The G7 secretariat issued a “leaders' communique” that stated, “We remain seriously concerned about the situation in the East and South China Seas and strongly oppose any unilateral attempts to change the status quo by force or coercion that increase tensions.”

Vows to hurt Russia economically

The final statement on Tuesday from the G7 nations underlined their intent to impose “severe economic costs” on Russia. They also agreed to explore imposing a ban on Russian oil that has been sold above a certain price, aiming to deplete Moscow's war chest. Reuters

Will do what’s best for our energy security: India

PM Narendra Modi made two interventions at G7 to make India's position clear on the Russia-Ukraine situation, calling for an immediate end to the hostilities and advocating the path of dialogue and diplomacy, Foreign Secretary Vinay Mohan Kwatra said at a media briefing. “The PM said energy security has become a very challenging issue. But India would continue to do what it thinks is best in the interest of our own energy security when it comes to the question of global oil trade,” he added. TNS

A fact sheet rolled out by the White House on Tuesday said the G7 would “release collective, unprecedented language acknowledging the harms caused by China’s non-transparent, market-distorting industrial directives”.

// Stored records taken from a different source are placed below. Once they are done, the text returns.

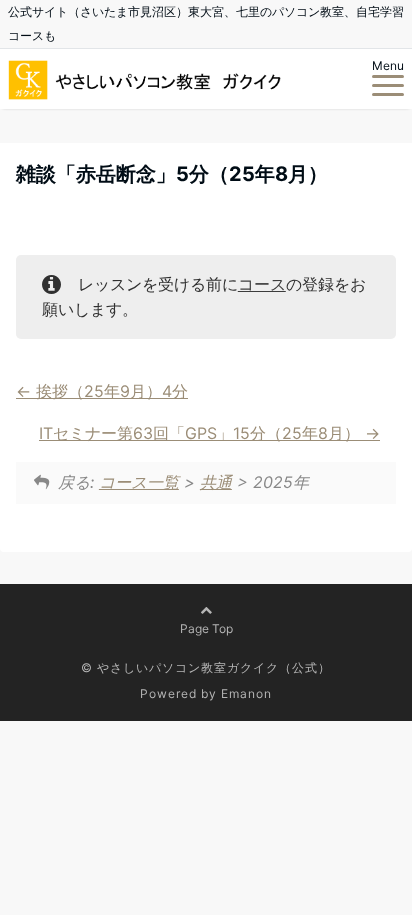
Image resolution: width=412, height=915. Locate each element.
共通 (216, 482)
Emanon (246, 693)
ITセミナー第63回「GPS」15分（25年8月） (202, 433)
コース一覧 (139, 482)
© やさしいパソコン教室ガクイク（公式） (206, 667)
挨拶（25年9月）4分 (109, 391)
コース (262, 284)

The G7 secretariat later issued a 28-page “leaders' communique” saying, “We remain seriously concerned about the situation in the East and South China Seas. We strongly oppose any unilateral attempts to change the status quo by force or coercion that increase tensions.” There is no legal basis for China’s expansive maritime claims in the South China Sea.

The G7 asked China to fully comply with the Arbitral Award of July 2016 with respect to navigational rights and freedom enshrined the United Nations Convention on the Law of the Sea.

On human rights situation in China, the G7 nations said Beijing must respect universal human rights and fundamental freedom, particularly in Tibet and Xinjiang, where forced labour is a major concern.